CHIEF OKEY IKORO V. HON. OSITA IZUNASO & ORS
May 30, 2025S. O. ADOLE V BONIFACE B. GWAR
May 30, 2025Legalpedia Citation: (2008) Legalpedia (CA) 61115
In the Court of Appeal
HOLDEN AT IBADAN
Mon Apr 7, 2008
Suit Number: CA/I/136/2005
CORAM
PARTIES
ADEWALE KABIRU APPELLANTS
ATTORNEY GENERAL, OGUN STATE RESPONDENTS
AREA(S) OF LAW
SUMMARY OF FACTS
The Appellant was arraigned before the trial court on a six count charge of Conspiracy and Armed Robbery contrary to and punishable under Section 1(2)(a) and Section 5(b) of the Robbery and Firearms (Special Provisions) Act Cap. 398 Laws of the Federation of Nigeria 1990. The Appellant pleaded not guilty to the charges while the Prosecution called six witnesses at the trial. At the close of the Prosecution’s case, the Appellant testified in his defence and called no witness. The case of the Prosecution is that on the 13th day of August, 1996, the Appellant and others at large carried out an armed robbery operation at No.5, Temidire Ope-Oluwa Street, Ita Oshin in Ogun State during which several of the residents were robbed of their belongings. The Appellant fled after the incident and was arrested hours later by police officers who took him back to the victims for identification. The victims identified the Appellant as the one who collected their money. The Appellant on his part denied ever robbing anybody and said he was abducted at Iyana Abule-Otun Bus Stop at Lafenwa, Abeokuta and taken to the police station at about 8.45 am as he was about to board a taxi to Isale-Igbehin on 14/08/96. He put up a defence of mistaken identity. After considering the case of the Prosecution and the Appellant’s defence, the learned trial judge found the Appellant guilty as charged and sentenced him to death by hanging. It is against this judgment that the Appellant has filed an appeal before this court
HELD
Appeal Allowed
ISSUES
Whether the denied confessional statement, Exhibit ‘A” simplicita if admissible is sufficient to ground conviction of an accused person?
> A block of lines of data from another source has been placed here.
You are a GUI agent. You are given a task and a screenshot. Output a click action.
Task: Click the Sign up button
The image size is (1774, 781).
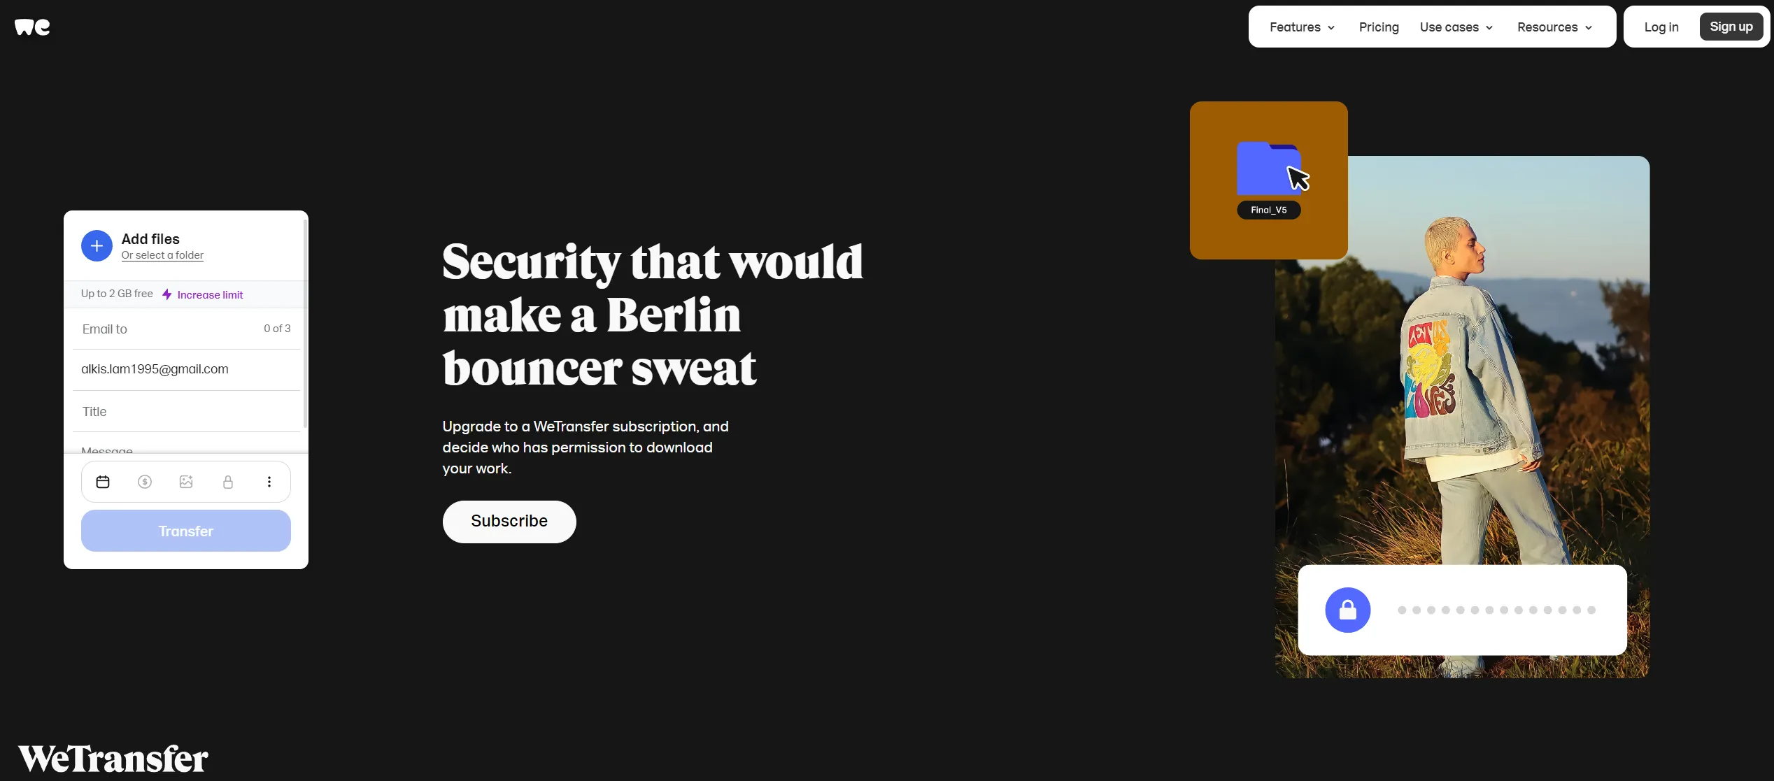coord(1731,26)
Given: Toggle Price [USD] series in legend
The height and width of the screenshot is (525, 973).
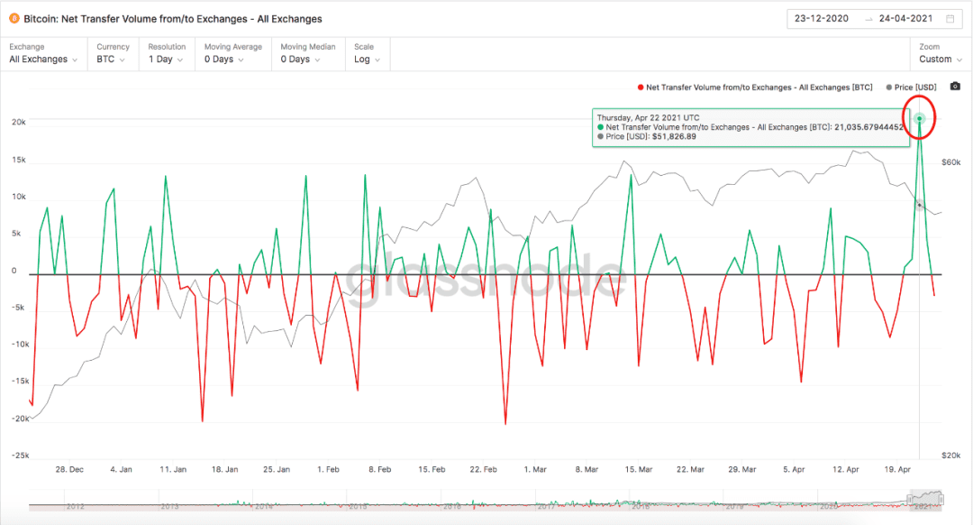Looking at the screenshot, I should tap(911, 88).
Whether the defence of Alibi (mistaken identity) avail the Appellant?
RATIONES DECIDENDI
BURDEN OF PROOF IN CRIMINAL CASES – ON WHO LIES THE BURDEN OF PROOF IN CRIMINAL CASES
“There is no doubt that an armed robbery incident took place from the evidence of the prosecution witnesses. The question is: was there any evidence before the trial court that the appellant was one of the armed robbers? It is trite that in criminal cases, the burden is always on the prosecution to prove the charge beyond reasonable doubt. Okpular v. State (1990) 7 NWLR (Pt 164) 581; Oduneye v. State (2001) 2 NWLR (Pt 697) 311. I will examine closely the evidence of the prosecution witnesses.”
ADMISSION- IMPLICATION OF AN ADMISSION UNDER CAUTION IN CRIMINAL TRIAL
“Once an accused person makes a statement under caution saying or admitting the charge or creating the impression that he committed the offence charged, the statement becomes confessional. See Kareem v. F.R.N (supra); Gira v State (1996)6 NWLR (Pt 443) 375; Liya v. State (1998) 2 NWLR (Pt 538) 397.”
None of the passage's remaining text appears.